Dataset entries:
►

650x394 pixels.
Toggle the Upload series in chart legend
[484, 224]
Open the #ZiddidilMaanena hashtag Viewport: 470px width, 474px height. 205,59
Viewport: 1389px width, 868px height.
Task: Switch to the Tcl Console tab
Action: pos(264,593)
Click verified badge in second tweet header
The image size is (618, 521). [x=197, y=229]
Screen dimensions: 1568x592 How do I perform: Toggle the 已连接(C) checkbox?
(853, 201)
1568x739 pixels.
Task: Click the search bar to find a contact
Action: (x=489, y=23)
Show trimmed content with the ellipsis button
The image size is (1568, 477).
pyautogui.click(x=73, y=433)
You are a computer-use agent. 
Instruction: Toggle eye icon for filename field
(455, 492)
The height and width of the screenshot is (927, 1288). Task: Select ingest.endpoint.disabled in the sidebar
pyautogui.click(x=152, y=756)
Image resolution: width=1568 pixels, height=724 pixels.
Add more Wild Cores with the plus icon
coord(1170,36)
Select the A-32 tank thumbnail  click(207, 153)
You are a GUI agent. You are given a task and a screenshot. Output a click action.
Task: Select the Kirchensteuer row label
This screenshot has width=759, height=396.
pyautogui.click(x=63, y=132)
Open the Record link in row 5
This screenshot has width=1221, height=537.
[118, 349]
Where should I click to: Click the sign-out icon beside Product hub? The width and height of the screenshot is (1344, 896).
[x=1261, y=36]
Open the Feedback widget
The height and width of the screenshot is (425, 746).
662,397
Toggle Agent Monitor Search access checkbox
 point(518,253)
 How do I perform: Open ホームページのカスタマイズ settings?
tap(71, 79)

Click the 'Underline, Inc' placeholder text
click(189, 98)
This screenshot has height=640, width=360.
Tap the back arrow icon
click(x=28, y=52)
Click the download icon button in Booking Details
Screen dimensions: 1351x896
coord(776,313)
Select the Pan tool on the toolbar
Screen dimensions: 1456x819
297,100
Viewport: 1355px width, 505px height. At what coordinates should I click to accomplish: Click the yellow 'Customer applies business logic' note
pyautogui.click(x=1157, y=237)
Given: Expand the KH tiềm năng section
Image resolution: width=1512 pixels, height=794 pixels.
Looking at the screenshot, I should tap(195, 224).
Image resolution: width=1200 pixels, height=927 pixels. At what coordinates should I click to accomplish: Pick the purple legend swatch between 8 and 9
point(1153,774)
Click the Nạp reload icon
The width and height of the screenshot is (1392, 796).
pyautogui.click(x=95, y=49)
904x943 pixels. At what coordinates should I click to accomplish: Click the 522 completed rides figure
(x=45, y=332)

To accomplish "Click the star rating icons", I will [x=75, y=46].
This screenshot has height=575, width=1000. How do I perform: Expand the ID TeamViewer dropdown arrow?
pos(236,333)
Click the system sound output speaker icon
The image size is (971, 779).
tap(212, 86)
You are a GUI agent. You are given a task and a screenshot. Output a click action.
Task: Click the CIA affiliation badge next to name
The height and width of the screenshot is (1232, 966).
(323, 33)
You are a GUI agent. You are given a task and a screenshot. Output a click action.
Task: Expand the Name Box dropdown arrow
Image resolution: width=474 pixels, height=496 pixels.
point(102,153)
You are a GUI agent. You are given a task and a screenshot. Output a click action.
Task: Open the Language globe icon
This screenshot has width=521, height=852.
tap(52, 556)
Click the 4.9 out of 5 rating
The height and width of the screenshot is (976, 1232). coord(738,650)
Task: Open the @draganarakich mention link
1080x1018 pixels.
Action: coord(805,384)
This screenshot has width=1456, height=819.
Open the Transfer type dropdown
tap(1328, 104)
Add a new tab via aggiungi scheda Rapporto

◄

• Stated problem: Return all of the entries above, unchanged, line for line.

• Answer:
650x394 pixels.
Toggle the Upload series in chart legend
[484, 224]
Open the #ZiddidilMaanena hashtag Viewport: 470px width, 474px height. 205,59
Viewport: 1389px width, 868px height.
Task: Switch to the Tcl Console tab
Action: pos(264,593)
Click verified badge in second tweet header
The image size is (618, 521). [x=197, y=229]
Screen dimensions: 1568x592 How do I perform: Toggle the 已连接(C) checkbox?
(853, 201)
1568x739 pixels.
Task: Click the search bar to find a contact
Action: (x=489, y=23)
Show trimmed content with the ellipsis button
The image size is (1568, 477).
pyautogui.click(x=73, y=433)
You are a computer-use agent. 
Instruction: Toggle eye icon for filename field
(455, 492)
The height and width of the screenshot is (927, 1288). Task: Select ingest.endpoint.disabled in the sidebar
pyautogui.click(x=152, y=756)
Image resolution: width=1568 pixels, height=724 pixels.
Add more Wild Cores with the plus icon
coord(1170,36)
Select the A-32 tank thumbnail  click(207, 153)
You are a GUI agent. You are given a task and a screenshot. Output a click action.
Task: Select the Kirchensteuer row label
This screenshot has width=759, height=396.
pyautogui.click(x=63, y=132)
Open the Record link in row 5
This screenshot has width=1221, height=537.
[118, 349]
Where should I click to: Click the sign-out icon beside Product hub? The width and height of the screenshot is (1344, 896).
[x=1261, y=36]
Open the Feedback widget
The height and width of the screenshot is (425, 746).
662,397
Toggle Agent Monitor Search access checkbox
 point(518,253)
 How do I perform: Open ホームページのカスタマイズ settings?
tap(71, 79)

Click the 'Underline, Inc' placeholder text
click(189, 98)
This screenshot has height=640, width=360.
Tap the back arrow icon
click(x=28, y=52)
Click the download icon button in Booking Details
Screen dimensions: 1351x896
coord(776,313)
Select the Pan tool on the toolbar
Screen dimensions: 1456x819
297,100
Viewport: 1355px width, 505px height. At what coordinates should I click to accomplish: Click the yellow 'Customer applies business logic' note
pyautogui.click(x=1157, y=237)
Given: Expand the KH tiềm năng section
Image resolution: width=1512 pixels, height=794 pixels.
Looking at the screenshot, I should tap(195, 224).
Image resolution: width=1200 pixels, height=927 pixels. At what coordinates should I click to accomplish: Pick the purple legend swatch between 8 and 9
point(1153,774)
Click the Nạp reload icon
The width and height of the screenshot is (1392, 796).
pyautogui.click(x=95, y=49)
904x943 pixels. At what coordinates should I click to accomplish: Click the 522 completed rides figure
(x=45, y=332)

To accomplish "Click the star rating icons", I will [x=75, y=46].
This screenshot has height=575, width=1000. How do I perform: Expand the ID TeamViewer dropdown arrow?
pos(236,333)
Click the system sound output speaker icon
The image size is (971, 779).
tap(212, 86)
You are a GUI agent. You are given a task and a screenshot. Output a click action.
Task: Click the CIA affiliation badge next to name
The height and width of the screenshot is (1232, 966).
(323, 33)
You are a GUI agent. You are given a task and a screenshot. Output a click action.
Task: Expand the Name Box dropdown arrow
Image resolution: width=474 pixels, height=496 pixels.
point(102,153)
You are a GUI agent. You are given a task and a screenshot. Output a click action.
Task: Open the Language globe icon
This screenshot has width=521, height=852.
tap(52, 556)
Click the 4.9 out of 5 rating
The height and width of the screenshot is (976, 1232). coord(738,650)
Task: Open the @draganarakich mention link
1080x1018 pixels.
Action: coord(805,384)
This screenshot has width=1456, height=819.
Open the Transfer type dropdown
tap(1328, 104)
Add a new tab via aggiungi scheda Rapporto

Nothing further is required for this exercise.